INPUT RECORDS
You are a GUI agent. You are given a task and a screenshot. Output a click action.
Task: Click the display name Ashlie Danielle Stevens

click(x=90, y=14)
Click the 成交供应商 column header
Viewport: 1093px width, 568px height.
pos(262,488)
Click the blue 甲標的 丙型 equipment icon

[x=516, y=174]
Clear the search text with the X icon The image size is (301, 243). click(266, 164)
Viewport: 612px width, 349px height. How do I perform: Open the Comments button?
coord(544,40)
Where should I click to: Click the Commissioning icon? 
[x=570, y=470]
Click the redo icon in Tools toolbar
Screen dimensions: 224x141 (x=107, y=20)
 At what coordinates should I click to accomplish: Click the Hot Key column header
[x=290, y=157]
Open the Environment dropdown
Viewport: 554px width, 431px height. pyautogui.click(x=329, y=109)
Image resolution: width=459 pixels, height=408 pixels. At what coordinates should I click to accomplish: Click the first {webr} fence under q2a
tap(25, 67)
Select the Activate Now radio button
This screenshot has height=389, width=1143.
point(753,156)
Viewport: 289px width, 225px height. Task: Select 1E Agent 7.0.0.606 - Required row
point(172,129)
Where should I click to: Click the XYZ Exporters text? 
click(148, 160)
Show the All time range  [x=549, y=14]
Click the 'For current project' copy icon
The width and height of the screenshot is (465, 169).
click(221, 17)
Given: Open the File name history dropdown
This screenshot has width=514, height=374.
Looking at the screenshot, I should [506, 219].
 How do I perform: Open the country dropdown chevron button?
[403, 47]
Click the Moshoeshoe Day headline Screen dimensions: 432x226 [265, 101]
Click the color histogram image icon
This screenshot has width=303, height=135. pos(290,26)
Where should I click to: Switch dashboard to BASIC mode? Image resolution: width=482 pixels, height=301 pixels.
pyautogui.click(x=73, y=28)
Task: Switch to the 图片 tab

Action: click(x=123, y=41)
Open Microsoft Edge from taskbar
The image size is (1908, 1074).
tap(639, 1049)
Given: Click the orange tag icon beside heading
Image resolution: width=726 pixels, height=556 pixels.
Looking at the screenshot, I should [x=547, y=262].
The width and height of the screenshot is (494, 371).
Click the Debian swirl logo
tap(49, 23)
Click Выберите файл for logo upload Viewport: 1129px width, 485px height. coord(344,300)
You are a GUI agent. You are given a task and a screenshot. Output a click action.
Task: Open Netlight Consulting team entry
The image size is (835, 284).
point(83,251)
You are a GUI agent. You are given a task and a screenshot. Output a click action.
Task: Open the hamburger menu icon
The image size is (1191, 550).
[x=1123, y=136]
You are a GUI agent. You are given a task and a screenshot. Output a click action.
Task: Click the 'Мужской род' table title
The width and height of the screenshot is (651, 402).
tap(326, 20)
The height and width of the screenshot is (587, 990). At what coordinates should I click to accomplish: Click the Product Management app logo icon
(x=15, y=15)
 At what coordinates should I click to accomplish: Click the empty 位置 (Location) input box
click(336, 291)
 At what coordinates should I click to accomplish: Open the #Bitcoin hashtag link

WHAT YOU NEED TO DO
Every line of the material must be returned exactly as it appears.

SOLUTION TO THE PROBLEM
You are a GUI agent. You are given a task and a screenshot. Output a click action.
Task: Click the display name Ashlie Danielle Stevens

click(x=90, y=14)
Click the 成交供应商 column header
Viewport: 1093px width, 568px height.
pos(262,488)
Click the blue 甲標的 丙型 equipment icon

[x=516, y=174]
Clear the search text with the X icon The image size is (301, 243). click(266, 164)
Viewport: 612px width, 349px height. How do I perform: Open the Comments button?
coord(544,40)
Where should I click to: Click the Commissioning icon? 
[x=570, y=470]
Click the redo icon in Tools toolbar
Screen dimensions: 224x141 (x=107, y=20)
 At what coordinates should I click to accomplish: Click the Hot Key column header
[x=290, y=157]
Open the Environment dropdown
Viewport: 554px width, 431px height. pyautogui.click(x=329, y=109)
Image resolution: width=459 pixels, height=408 pixels. At what coordinates should I click to accomplish: Click the first {webr} fence under q2a
tap(25, 67)
Select the Activate Now radio button
This screenshot has height=389, width=1143.
point(753,156)
Viewport: 289px width, 225px height. Task: Select 1E Agent 7.0.0.606 - Required row
point(172,129)
Where should I click to: Click the XYZ Exporters text? 
click(148, 160)
Show the All time range  [x=549, y=14]
Click the 'For current project' copy icon
The width and height of the screenshot is (465, 169).
click(221, 17)
Given: Open the File name history dropdown
This screenshot has width=514, height=374.
Looking at the screenshot, I should [506, 219].
 How do I perform: Open the country dropdown chevron button?
[403, 47]
Click the Moshoeshoe Day headline Screen dimensions: 432x226 [265, 101]
Click the color histogram image icon
This screenshot has width=303, height=135. pos(290,26)
Where should I click to: Switch dashboard to BASIC mode? Image resolution: width=482 pixels, height=301 pixels.
pyautogui.click(x=73, y=28)
Task: Switch to the 图片 tab

Action: click(x=123, y=41)
Open Microsoft Edge from taskbar
The image size is (1908, 1074).
tap(639, 1049)
Given: Click the orange tag icon beside heading
Image resolution: width=726 pixels, height=556 pixels.
Looking at the screenshot, I should [x=547, y=262].
The width and height of the screenshot is (494, 371).
Click the Debian swirl logo
tap(49, 23)
Click Выберите файл for logo upload Viewport: 1129px width, 485px height. coord(344,300)
You are a GUI agent. You are given a task and a screenshot. Output a click action.
Task: Open Netlight Consulting team entry
The image size is (835, 284).
point(83,251)
You are a GUI agent. You are given a task and a screenshot. Output a click action.
Task: Open the hamburger menu icon
The image size is (1191, 550).
[x=1123, y=136]
You are a GUI agent. You are given a task and a screenshot. Output a click action.
Task: Click the 'Мужской род' table title
The width and height of the screenshot is (651, 402).
tap(326, 20)
The height and width of the screenshot is (587, 990). At what coordinates should I click to accomplish: Click the Product Management app logo icon
(x=15, y=15)
 At what coordinates should I click to accomplish: Click the empty 位置 (Location) input box
click(336, 291)
 At what coordinates should I click to accomplish: Open the #Bitcoin hashtag link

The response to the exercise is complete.